# RECORDS FOR THE EXERCISE:
↓↓↓

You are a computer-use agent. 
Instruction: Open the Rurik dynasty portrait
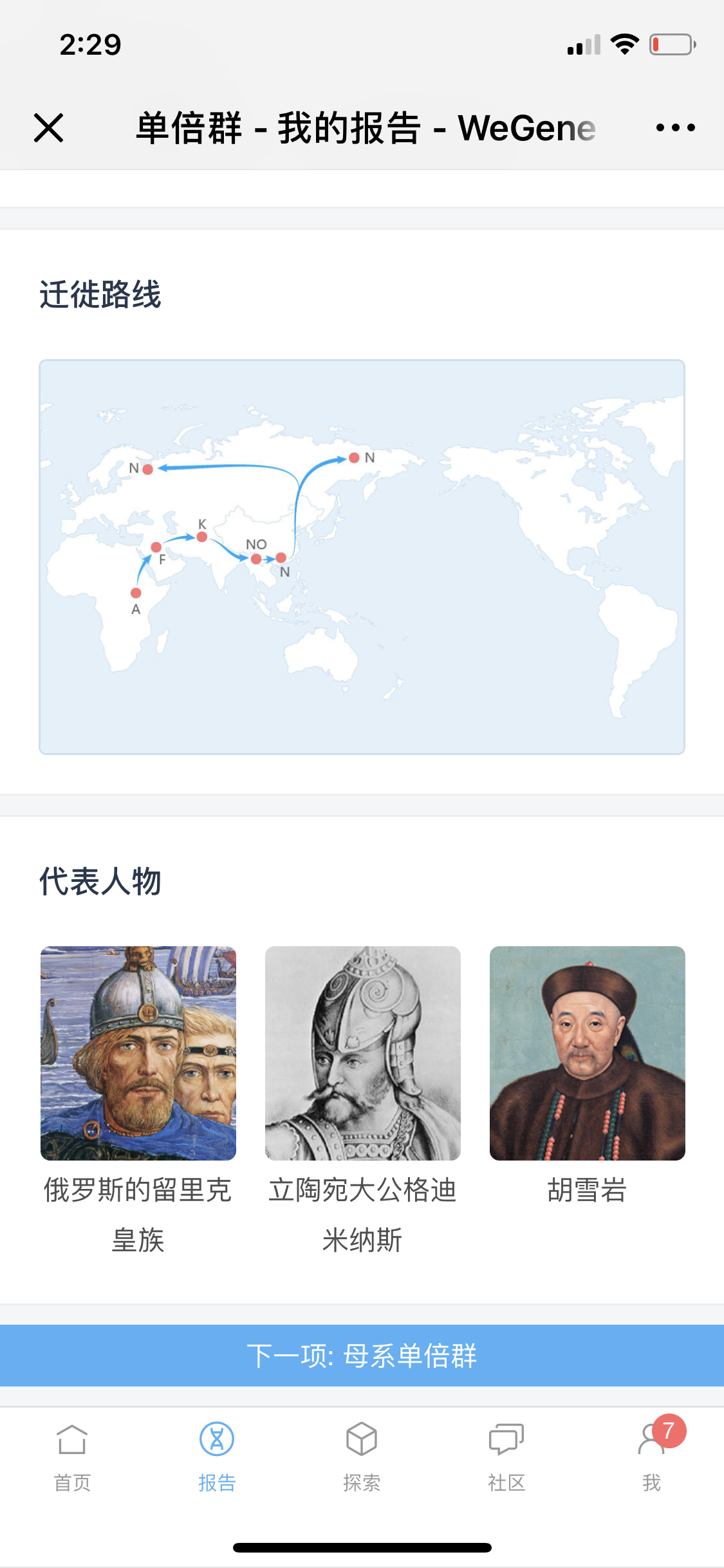[138, 1053]
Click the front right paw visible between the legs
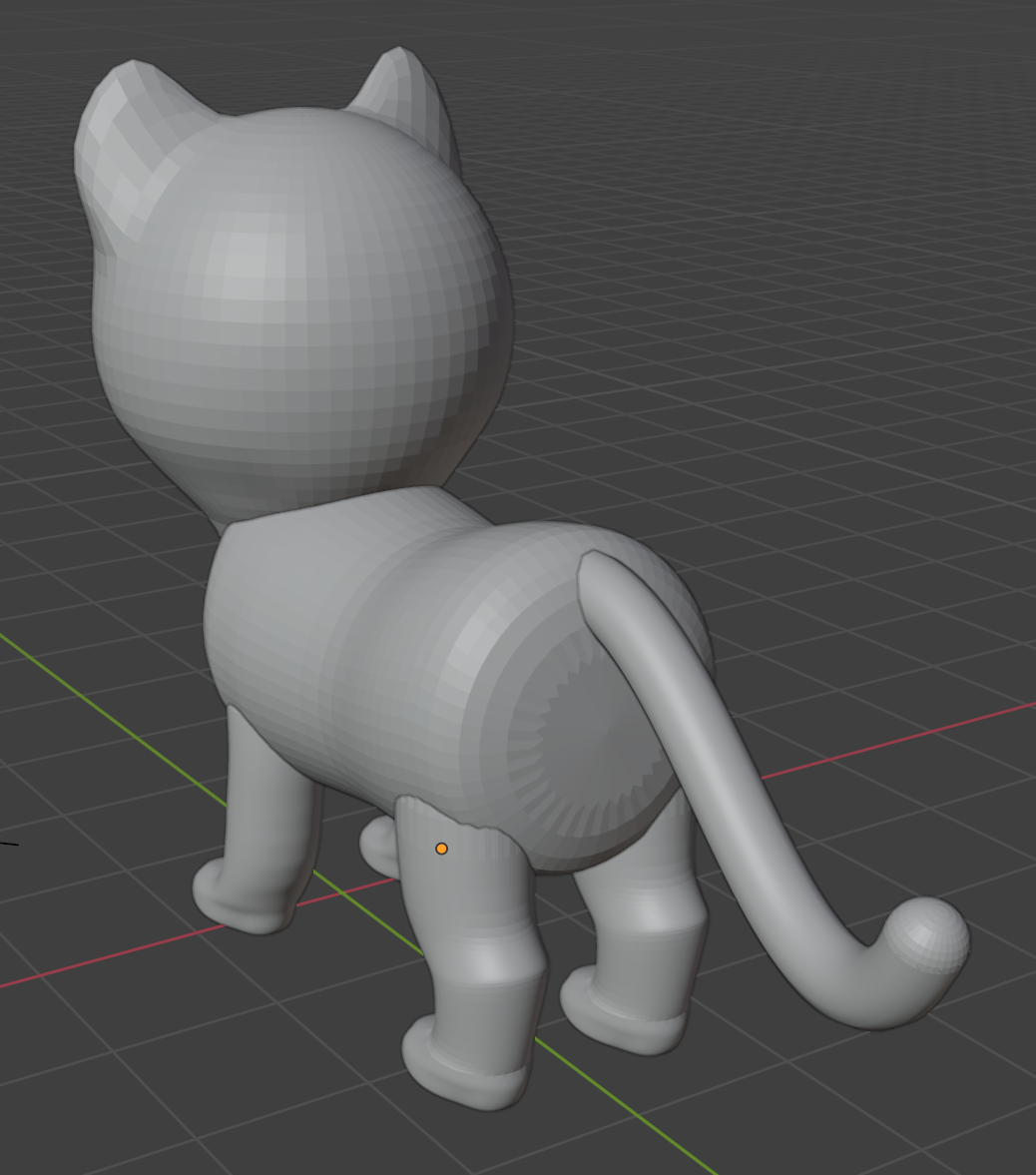The width and height of the screenshot is (1036, 1175). pos(377,849)
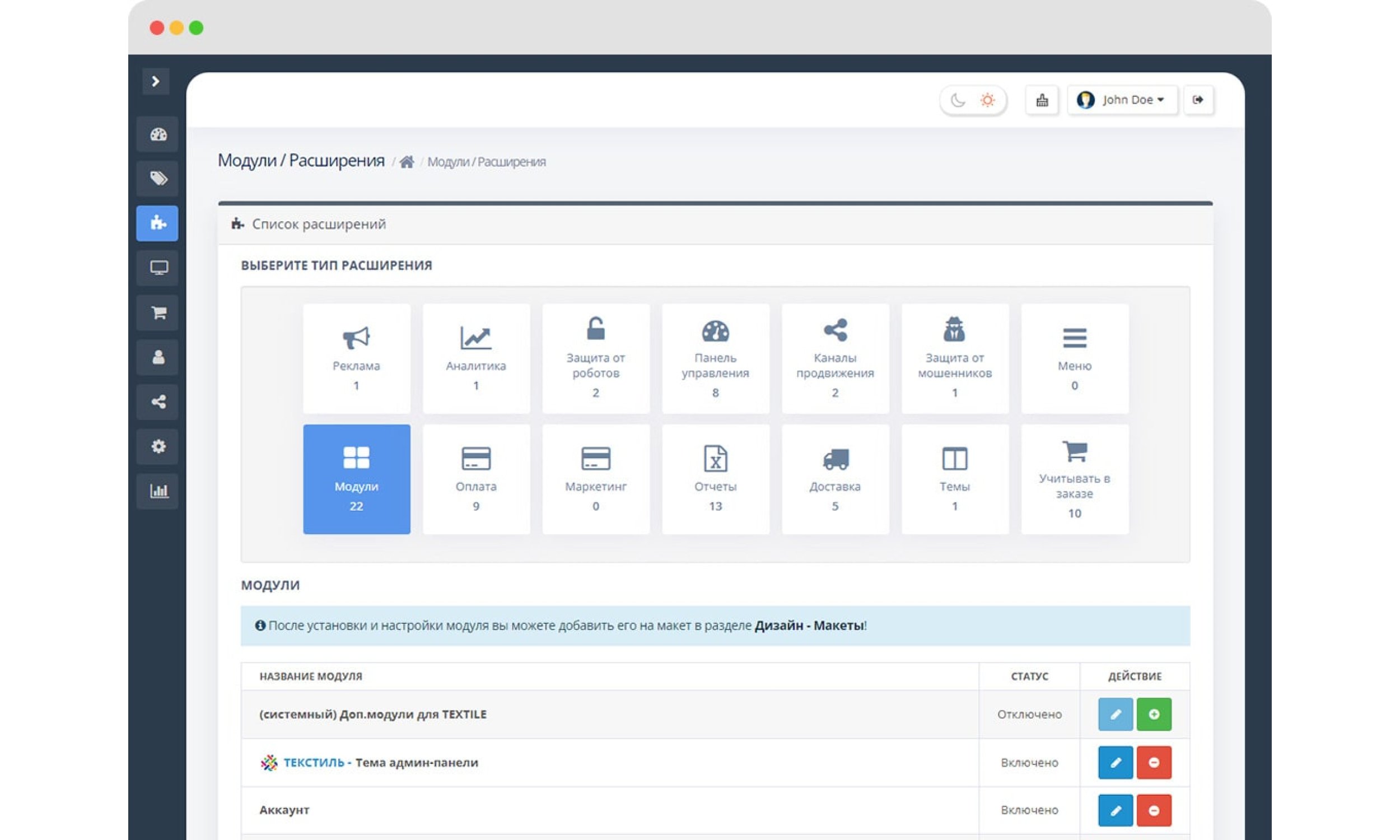Image resolution: width=1400 pixels, height=840 pixels.
Task: Open the extensions puzzle sidebar icon
Action: click(158, 223)
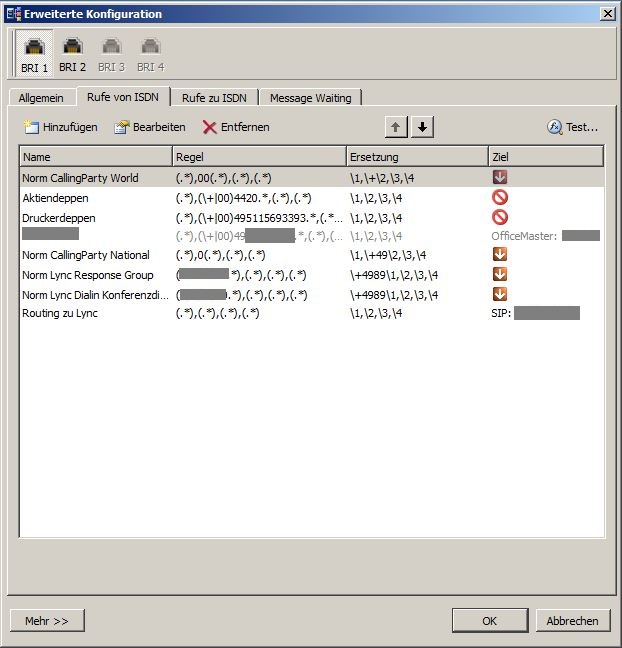Viewport: 622px width, 648px height.
Task: Confirm with the OK button
Action: (489, 621)

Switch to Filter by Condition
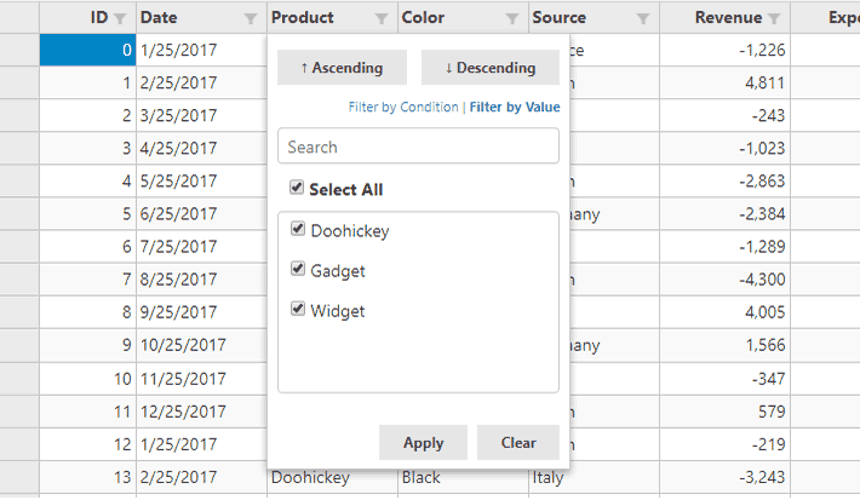click(x=403, y=107)
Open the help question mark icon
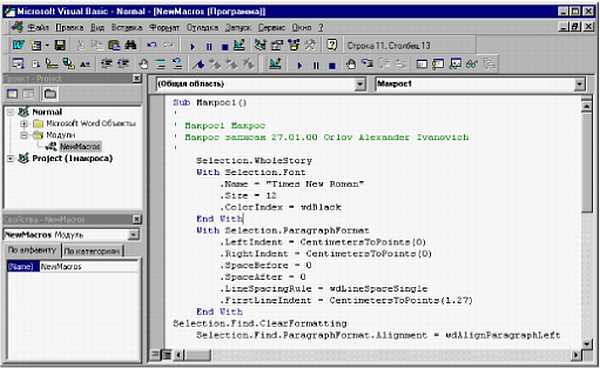The width and height of the screenshot is (600, 368). (332, 45)
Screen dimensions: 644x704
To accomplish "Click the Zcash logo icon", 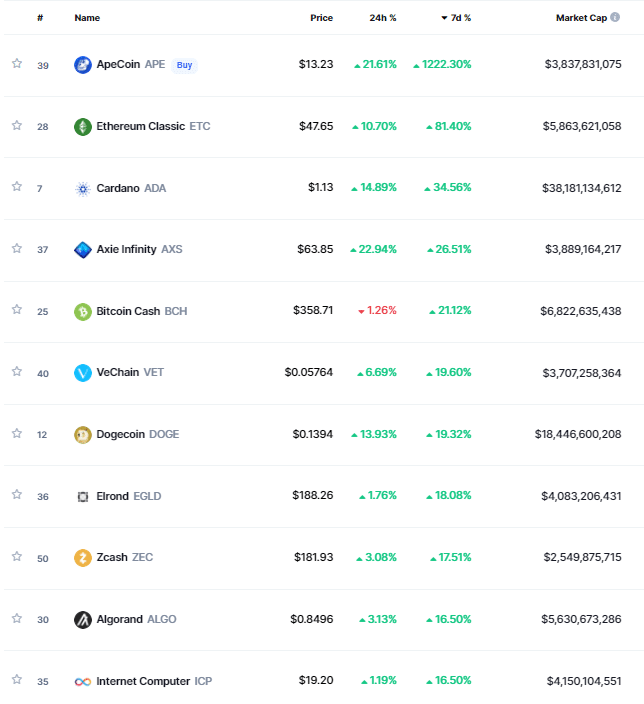I will [x=83, y=558].
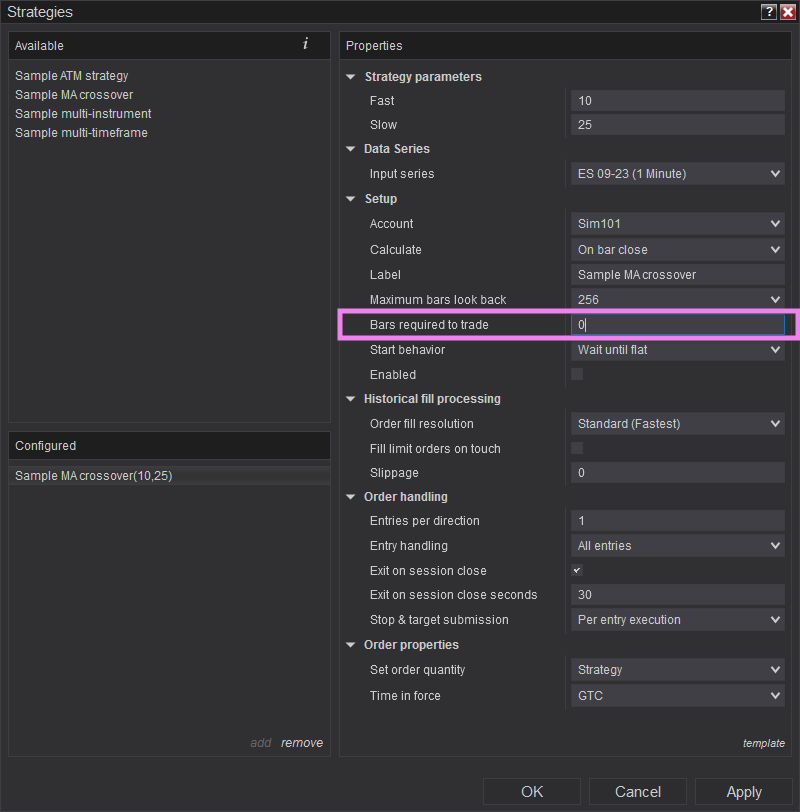Open the Calculate dropdown
Image resolution: width=800 pixels, height=812 pixels.
pos(677,250)
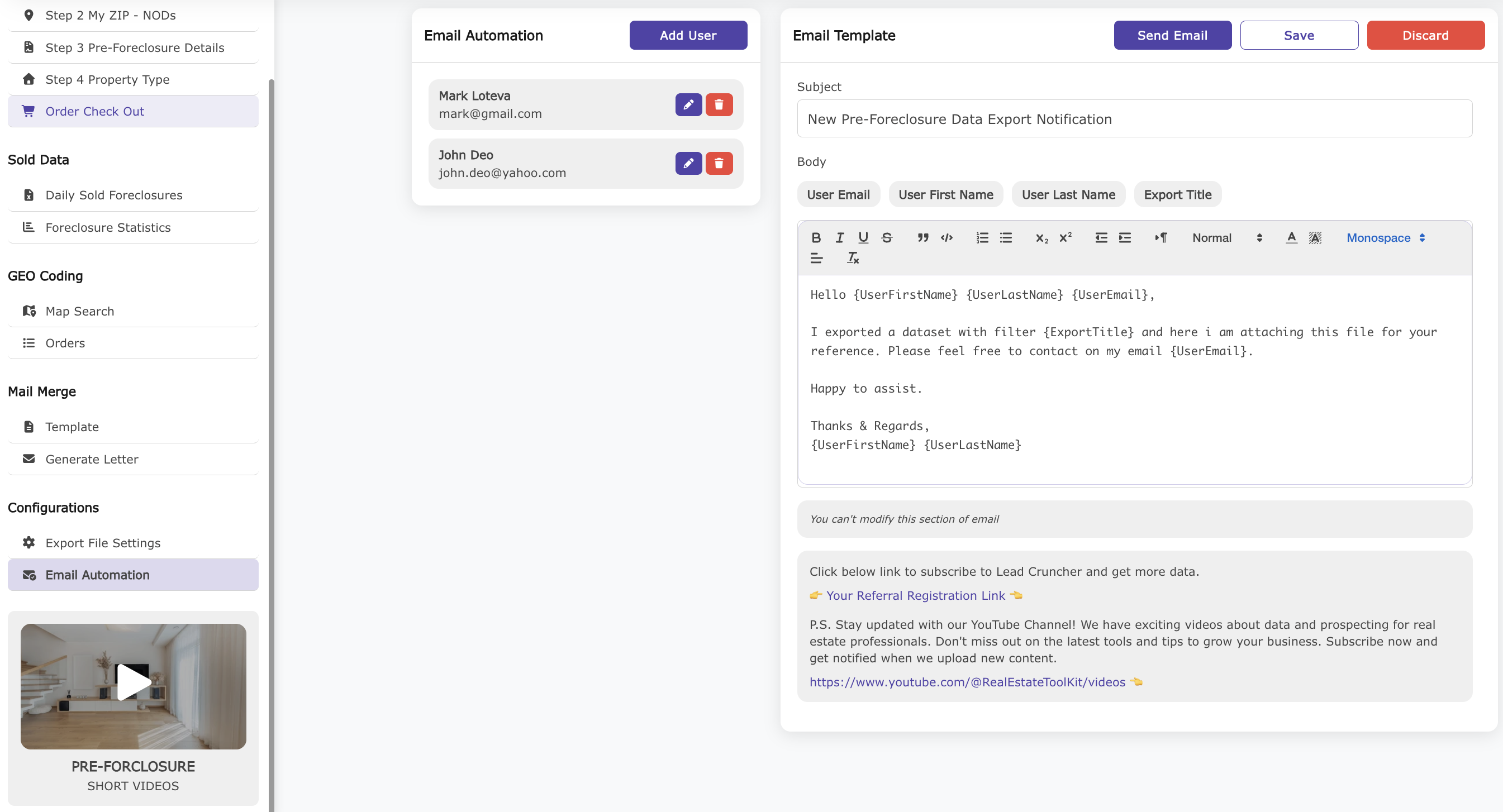Screen dimensions: 1503x812
Task: Apply numbered list to body text
Action: click(982, 237)
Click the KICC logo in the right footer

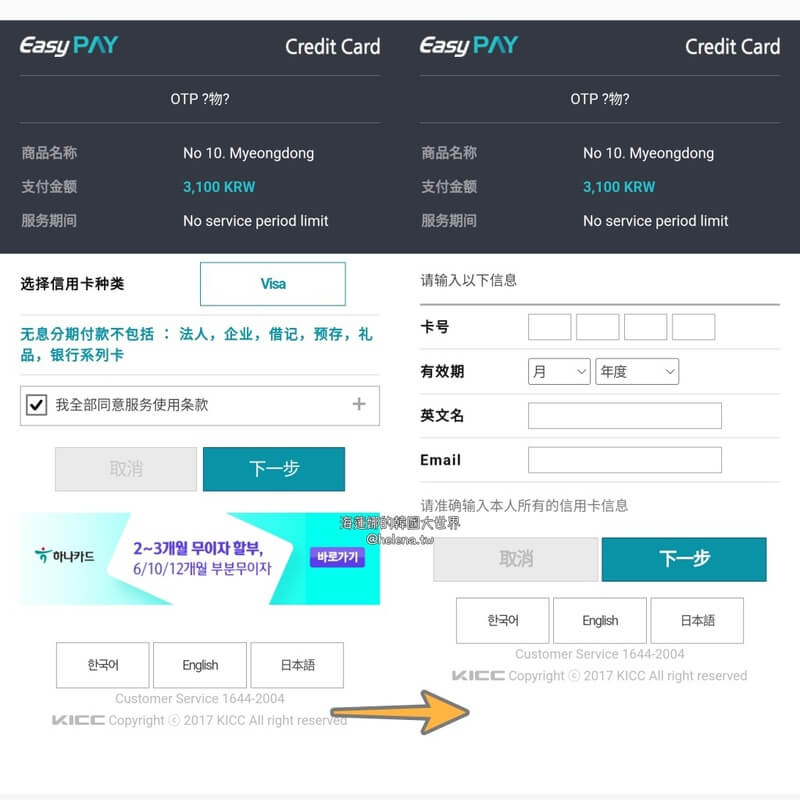point(478,676)
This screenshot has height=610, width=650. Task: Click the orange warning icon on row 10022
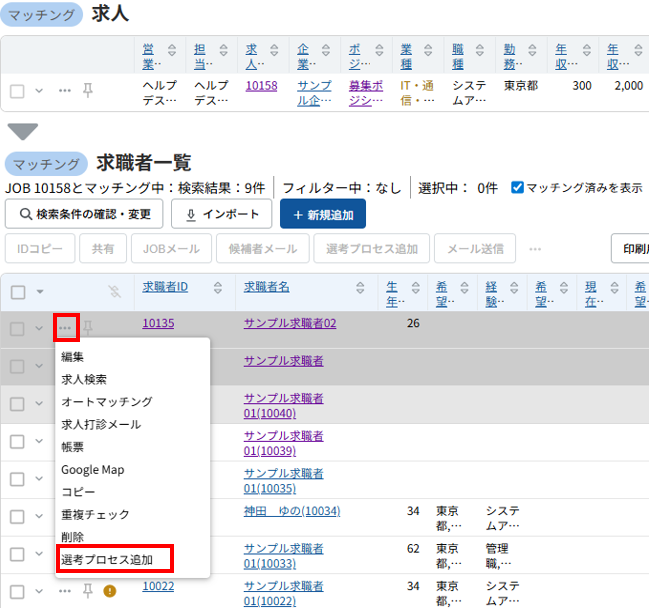point(110,591)
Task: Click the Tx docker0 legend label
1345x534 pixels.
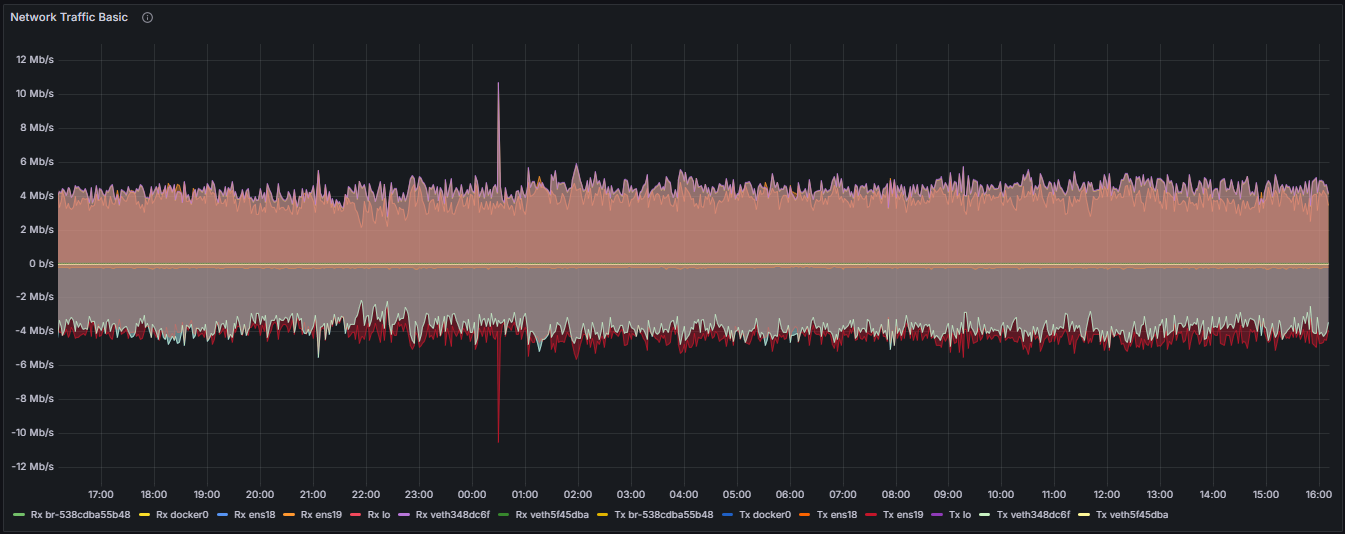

↑↑↑

# EXERCISE OBJECTIVE:
Please rewrite the records from the line holding "This screenshot has" through the end of the records, inclusive, with "orange" replaced by "red" and all else unchanged. Give only those lines and leave the pictures out.

# REPLY:
This screenshot has height=610, width=650. Task: Click the red warning icon on row 10022
point(110,591)
Task: Click the Tx docker0 legend label
1345x534 pixels.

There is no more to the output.